Another person brought up Park City High School and how $50 million of public money had been spent on building the school “and it has not gone well.”‘ Another person asked whether the school district had their financial estimates peer reviewed to ensure they were accurate.
At the most civil level, it highlights that people are starting to pay attention to how public money is being used — which is a good thing. At a less comfortable level, it highlights that many people who have lived here for a long time are getting fed up with how money is being spent and even more so at being priced out of the market.
Some might say, “that’s why we need affordable housing.” Yet, that ignores that a home owner who has lived in Silver Creek for 20 years probably doesn’t want to be forced to move to an apartment so they can continue to live around Park City. It’s an issue that runs through almost every decision that is made, and it crosses almost every traditional boundary.
For instance, most people want better schools. They also want lots of primary residents to live here to keep the community aspect of Park City intact. They don’t want sprawl or growth because that ruins the open space we have become accustomed to. They also don’t want higher taxes.
Yet, if we want better schools, either through newer buildings or the best teachers, that costs money. Secondary home owners pay much more in taxes than primary residents. The alternative to second homes is more commercial growth to increase the tax base. That induces growth.
It’s two diametrically opposed ideas, that are so far apart, common ground will likely be hard to find. It goes beyond transportation issues, affordable housing, and all the other “hot button” items. It’s a question of how Park City finds a way to stay true to itself — and in a way that should dominate every single decision.
A few years ago, a couple of people camped out in City Park in the name of Occupy Park City. The occupy movement was about inequality across America. While those people have since left City Park, the inequality still exists. And while many people want to focus on buzz words like “Keeping Park City Park City” the problem is bigger than that.
If yesterday’s meeting was an indicator of the beginning of a shift in sentiment of community residents, our leaders had better start to pay attention quickly. For this is a spark could become a full-fledged flame.

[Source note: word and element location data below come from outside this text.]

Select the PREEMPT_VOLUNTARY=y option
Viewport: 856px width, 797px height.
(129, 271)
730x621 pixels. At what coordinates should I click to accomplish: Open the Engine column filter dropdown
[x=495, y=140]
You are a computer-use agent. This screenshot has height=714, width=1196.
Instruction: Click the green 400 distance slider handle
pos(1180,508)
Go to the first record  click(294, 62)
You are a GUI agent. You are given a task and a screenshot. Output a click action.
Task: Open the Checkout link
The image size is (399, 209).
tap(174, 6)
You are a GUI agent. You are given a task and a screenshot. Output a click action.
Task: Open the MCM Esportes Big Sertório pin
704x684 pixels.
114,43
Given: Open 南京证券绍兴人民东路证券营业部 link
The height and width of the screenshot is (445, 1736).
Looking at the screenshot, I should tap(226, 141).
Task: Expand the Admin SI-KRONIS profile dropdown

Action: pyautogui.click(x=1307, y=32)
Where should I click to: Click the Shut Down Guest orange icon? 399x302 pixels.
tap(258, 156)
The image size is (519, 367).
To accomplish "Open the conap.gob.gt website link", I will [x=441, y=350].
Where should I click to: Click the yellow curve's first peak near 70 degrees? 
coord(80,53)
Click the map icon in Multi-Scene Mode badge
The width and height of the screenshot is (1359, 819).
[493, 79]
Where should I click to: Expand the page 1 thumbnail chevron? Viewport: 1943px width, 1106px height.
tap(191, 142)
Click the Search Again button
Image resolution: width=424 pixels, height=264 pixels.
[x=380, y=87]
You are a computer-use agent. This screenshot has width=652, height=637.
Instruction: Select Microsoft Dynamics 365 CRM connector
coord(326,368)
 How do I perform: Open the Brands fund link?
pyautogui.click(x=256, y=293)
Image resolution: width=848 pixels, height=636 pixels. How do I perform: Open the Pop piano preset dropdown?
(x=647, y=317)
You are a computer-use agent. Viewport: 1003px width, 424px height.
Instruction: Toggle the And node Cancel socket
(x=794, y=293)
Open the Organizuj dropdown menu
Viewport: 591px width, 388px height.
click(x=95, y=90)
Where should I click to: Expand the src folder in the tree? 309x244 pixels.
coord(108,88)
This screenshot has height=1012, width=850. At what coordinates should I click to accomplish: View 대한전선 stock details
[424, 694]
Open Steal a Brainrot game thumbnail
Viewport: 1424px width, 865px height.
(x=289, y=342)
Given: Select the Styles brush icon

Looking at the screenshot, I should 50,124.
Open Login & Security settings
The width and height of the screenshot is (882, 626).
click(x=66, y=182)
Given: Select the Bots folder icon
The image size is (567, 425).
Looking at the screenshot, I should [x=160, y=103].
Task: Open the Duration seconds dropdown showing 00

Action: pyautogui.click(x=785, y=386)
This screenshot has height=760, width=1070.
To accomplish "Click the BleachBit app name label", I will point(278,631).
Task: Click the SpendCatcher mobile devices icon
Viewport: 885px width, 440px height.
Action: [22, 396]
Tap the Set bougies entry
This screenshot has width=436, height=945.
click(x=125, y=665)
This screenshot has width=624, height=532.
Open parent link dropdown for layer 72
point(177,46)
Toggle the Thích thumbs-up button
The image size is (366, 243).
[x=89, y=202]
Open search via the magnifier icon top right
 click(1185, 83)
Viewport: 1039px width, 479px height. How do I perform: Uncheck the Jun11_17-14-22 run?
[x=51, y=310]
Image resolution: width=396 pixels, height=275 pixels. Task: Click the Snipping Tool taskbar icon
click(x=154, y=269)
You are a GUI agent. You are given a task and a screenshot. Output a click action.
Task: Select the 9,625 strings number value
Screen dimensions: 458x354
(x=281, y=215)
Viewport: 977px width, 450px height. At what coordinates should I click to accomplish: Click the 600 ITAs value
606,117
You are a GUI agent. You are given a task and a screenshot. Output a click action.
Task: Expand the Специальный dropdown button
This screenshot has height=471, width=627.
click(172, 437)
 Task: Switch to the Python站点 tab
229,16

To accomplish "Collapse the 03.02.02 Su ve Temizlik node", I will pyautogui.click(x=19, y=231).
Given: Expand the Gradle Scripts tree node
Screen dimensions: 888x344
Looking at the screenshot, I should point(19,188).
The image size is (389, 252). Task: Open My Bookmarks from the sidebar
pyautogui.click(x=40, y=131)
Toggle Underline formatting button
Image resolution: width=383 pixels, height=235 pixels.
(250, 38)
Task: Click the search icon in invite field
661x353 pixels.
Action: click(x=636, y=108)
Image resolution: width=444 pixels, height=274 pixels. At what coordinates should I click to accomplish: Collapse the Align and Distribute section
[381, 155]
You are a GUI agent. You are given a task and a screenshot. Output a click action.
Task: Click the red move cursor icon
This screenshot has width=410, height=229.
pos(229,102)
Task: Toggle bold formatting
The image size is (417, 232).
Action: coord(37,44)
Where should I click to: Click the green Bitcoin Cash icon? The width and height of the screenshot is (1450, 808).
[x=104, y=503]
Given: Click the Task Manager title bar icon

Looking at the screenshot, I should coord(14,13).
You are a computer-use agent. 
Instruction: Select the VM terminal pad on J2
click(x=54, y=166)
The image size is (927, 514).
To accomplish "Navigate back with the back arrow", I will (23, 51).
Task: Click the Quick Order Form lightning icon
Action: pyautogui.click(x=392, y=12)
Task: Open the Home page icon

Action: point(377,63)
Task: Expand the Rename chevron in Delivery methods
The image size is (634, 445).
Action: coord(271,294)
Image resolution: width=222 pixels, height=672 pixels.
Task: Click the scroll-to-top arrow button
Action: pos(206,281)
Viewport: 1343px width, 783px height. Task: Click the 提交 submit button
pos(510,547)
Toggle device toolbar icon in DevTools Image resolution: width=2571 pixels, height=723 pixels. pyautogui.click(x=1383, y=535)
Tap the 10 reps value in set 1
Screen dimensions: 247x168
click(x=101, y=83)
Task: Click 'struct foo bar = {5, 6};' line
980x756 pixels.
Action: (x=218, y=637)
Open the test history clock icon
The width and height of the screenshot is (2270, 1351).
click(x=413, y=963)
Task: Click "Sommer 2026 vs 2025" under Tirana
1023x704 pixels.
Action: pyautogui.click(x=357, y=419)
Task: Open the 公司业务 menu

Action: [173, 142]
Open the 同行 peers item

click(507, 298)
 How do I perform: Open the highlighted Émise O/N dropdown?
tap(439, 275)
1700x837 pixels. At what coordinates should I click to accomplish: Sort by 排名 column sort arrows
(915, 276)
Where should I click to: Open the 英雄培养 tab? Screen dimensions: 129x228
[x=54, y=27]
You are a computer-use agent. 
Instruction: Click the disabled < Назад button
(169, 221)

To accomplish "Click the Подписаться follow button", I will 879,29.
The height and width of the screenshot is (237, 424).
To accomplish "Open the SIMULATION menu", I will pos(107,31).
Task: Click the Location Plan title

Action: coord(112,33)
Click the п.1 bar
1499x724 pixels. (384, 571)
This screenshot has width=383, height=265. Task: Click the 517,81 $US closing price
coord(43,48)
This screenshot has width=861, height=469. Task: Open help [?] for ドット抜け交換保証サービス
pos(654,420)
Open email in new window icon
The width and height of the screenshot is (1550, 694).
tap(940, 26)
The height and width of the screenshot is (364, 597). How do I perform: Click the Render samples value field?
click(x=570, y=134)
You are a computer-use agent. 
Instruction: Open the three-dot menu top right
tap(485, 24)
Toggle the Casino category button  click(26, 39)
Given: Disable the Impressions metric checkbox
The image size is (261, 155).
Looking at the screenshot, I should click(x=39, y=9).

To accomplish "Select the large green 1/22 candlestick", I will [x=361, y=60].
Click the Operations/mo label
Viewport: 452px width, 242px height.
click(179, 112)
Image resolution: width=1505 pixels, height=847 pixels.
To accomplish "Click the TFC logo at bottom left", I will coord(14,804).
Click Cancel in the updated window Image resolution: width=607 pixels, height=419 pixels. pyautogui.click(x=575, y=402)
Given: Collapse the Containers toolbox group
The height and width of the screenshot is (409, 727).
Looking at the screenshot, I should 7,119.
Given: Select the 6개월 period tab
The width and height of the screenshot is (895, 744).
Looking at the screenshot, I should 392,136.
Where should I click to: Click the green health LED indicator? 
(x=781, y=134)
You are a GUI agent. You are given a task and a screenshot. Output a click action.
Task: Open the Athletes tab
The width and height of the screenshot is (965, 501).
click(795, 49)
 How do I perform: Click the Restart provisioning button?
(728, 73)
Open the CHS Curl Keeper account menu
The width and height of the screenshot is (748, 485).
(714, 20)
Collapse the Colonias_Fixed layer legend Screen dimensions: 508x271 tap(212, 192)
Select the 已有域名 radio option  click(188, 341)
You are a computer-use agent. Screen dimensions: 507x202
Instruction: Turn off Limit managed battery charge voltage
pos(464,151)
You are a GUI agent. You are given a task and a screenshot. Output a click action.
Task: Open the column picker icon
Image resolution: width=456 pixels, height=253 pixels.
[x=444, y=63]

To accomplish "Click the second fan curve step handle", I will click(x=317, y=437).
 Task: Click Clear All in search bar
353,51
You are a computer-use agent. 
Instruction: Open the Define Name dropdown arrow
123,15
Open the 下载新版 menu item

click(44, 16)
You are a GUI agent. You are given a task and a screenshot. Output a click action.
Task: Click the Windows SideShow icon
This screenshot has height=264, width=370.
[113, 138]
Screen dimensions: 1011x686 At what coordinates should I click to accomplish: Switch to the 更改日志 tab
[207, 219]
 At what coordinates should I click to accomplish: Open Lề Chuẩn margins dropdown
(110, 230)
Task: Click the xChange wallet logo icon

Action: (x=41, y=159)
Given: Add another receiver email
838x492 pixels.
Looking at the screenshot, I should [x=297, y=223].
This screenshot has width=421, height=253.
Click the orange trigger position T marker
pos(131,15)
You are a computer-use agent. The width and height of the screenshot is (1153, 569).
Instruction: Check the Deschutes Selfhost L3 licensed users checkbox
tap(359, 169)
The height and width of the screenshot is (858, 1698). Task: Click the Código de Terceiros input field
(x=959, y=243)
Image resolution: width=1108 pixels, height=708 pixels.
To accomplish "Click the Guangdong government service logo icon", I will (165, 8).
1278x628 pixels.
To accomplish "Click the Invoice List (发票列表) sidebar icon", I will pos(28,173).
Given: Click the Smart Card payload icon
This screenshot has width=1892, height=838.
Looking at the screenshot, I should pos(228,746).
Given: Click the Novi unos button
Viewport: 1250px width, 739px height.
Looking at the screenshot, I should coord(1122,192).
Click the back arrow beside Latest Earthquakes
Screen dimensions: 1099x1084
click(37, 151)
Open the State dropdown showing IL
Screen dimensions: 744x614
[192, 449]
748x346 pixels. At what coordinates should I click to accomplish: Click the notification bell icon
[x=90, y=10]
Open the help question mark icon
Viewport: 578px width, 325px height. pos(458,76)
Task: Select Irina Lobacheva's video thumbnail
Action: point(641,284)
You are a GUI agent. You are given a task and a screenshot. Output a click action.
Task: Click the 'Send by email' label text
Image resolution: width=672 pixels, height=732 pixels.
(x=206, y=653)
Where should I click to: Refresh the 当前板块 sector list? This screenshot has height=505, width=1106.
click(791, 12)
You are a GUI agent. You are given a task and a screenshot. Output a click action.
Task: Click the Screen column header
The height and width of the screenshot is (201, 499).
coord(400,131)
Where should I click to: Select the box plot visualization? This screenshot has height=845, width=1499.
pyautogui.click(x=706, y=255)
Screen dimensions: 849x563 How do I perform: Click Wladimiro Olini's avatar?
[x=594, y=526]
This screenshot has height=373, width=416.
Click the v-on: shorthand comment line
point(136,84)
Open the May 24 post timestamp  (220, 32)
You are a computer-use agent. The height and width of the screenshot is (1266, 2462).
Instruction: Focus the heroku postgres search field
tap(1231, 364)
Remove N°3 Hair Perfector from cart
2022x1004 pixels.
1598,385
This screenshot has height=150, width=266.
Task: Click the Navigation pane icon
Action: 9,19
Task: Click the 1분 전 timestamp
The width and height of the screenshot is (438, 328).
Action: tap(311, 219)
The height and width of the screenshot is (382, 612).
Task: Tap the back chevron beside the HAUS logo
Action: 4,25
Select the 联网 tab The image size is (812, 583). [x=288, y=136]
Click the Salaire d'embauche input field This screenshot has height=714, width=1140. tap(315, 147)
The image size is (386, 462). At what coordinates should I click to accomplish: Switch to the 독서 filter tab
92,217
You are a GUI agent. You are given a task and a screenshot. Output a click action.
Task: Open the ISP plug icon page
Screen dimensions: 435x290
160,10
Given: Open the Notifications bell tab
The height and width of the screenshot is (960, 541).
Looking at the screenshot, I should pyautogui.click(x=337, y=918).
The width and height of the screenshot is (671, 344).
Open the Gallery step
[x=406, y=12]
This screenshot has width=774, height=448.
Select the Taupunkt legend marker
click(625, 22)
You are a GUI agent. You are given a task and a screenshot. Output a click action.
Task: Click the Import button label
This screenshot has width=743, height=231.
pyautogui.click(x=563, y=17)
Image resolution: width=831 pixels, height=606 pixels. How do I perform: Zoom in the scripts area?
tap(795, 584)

If you want a good look at inequality, look at the salaries of the first 3 years for teachers versus the cutoff for Section 8 housing assistance. If a teacher were to be single with a kid or two, they are in the grey area of Section 8 qualification. They would qualify, but law mandates that the funds go to people who make even less. Interesting. High quality educators unable to live in the community they educate. The salaries and housing law are publicly available, it just takes connecting the dots.